# Exercise
Take the data below and repeat it exactly.

# Entries supplied
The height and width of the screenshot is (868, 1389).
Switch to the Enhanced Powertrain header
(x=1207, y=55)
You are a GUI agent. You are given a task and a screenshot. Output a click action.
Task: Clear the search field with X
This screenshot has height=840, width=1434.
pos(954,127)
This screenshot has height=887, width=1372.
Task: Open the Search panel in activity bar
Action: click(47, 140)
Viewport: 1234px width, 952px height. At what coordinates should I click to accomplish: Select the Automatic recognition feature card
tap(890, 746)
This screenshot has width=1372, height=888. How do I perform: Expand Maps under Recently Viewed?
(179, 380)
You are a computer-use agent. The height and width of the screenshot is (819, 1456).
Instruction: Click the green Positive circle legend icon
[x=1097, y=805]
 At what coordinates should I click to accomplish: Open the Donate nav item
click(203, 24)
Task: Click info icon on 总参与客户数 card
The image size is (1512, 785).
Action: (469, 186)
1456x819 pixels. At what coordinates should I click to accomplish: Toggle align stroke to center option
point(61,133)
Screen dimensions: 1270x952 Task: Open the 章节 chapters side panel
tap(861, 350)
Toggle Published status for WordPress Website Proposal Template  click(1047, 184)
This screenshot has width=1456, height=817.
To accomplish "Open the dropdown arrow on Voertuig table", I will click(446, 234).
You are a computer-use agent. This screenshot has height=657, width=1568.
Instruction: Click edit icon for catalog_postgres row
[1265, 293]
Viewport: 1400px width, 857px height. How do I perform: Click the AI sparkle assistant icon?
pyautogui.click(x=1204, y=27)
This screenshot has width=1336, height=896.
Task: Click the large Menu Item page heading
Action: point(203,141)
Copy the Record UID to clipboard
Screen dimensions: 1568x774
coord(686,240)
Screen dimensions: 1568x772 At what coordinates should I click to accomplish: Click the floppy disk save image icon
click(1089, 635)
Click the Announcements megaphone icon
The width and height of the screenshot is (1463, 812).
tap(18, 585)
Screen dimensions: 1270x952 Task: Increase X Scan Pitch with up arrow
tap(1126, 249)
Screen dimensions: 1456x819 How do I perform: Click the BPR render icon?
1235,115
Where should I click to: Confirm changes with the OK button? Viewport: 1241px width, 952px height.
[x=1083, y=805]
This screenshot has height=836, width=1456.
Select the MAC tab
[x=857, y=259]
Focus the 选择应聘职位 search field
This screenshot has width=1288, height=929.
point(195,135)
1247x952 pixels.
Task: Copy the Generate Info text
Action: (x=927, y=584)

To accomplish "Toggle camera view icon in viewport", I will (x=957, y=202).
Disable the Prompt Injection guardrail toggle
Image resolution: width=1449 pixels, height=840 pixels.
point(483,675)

# Finished exercise
The height and width of the screenshot is (868, 1389).
Switch to the Enhanced Powertrain header
(x=1207, y=55)
You are a GUI agent. You are given a task and a screenshot. Output a click action.
Task: Clear the search field with X
This screenshot has height=840, width=1434.
pos(954,127)
This screenshot has height=887, width=1372.
Task: Open the Search panel in activity bar
Action: click(47, 140)
Viewport: 1234px width, 952px height. At what coordinates should I click to accomplish: Select the Automatic recognition feature card
tap(890, 746)
This screenshot has width=1372, height=888. How do I perform: Expand Maps under Recently Viewed?
(179, 380)
You are a computer-use agent. The height and width of the screenshot is (819, 1456).
Instruction: Click the green Positive circle legend icon
[x=1097, y=805]
 At what coordinates should I click to accomplish: Open the Donate nav item
click(203, 24)
Task: Click info icon on 总参与客户数 card
The image size is (1512, 785).
Action: (469, 186)
1456x819 pixels. At what coordinates should I click to accomplish: Toggle align stroke to center option
point(61,133)
Screen dimensions: 1270x952 Task: Open the 章节 chapters side panel
tap(861, 350)
Toggle Published status for WordPress Website Proposal Template  click(1047, 184)
This screenshot has width=1456, height=817.
To accomplish "Open the dropdown arrow on Voertuig table", I will click(446, 234).
You are a computer-use agent. This screenshot has height=657, width=1568.
Instruction: Click edit icon for catalog_postgres row
[1265, 293]
Viewport: 1400px width, 857px height. How do I perform: Click the AI sparkle assistant icon?
pyautogui.click(x=1204, y=27)
This screenshot has width=1336, height=896.
Task: Click the large Menu Item page heading
Action: point(203,141)
Copy the Record UID to clipboard
Screen dimensions: 1568x774
coord(686,240)
Screen dimensions: 1568x772 At what coordinates should I click to accomplish: Click the floppy disk save image icon
click(1089, 635)
Click the Announcements megaphone icon
The width and height of the screenshot is (1463, 812).
tap(18, 585)
Screen dimensions: 1270x952 Task: Increase X Scan Pitch with up arrow
tap(1126, 249)
Screen dimensions: 1456x819 How do I perform: Click the BPR render icon?
1235,115
Where should I click to: Confirm changes with the OK button? Viewport: 1241px width, 952px height.
[x=1083, y=805]
This screenshot has height=836, width=1456.
Select the MAC tab
[x=857, y=259]
Focus the 选择应聘职位 search field
This screenshot has width=1288, height=929.
point(195,135)
1247x952 pixels.
Task: Copy the Generate Info text
Action: (x=927, y=584)

To accomplish "Toggle camera view icon in viewport", I will (x=957, y=202).
Disable the Prompt Injection guardrail toggle
Image resolution: width=1449 pixels, height=840 pixels.
point(483,675)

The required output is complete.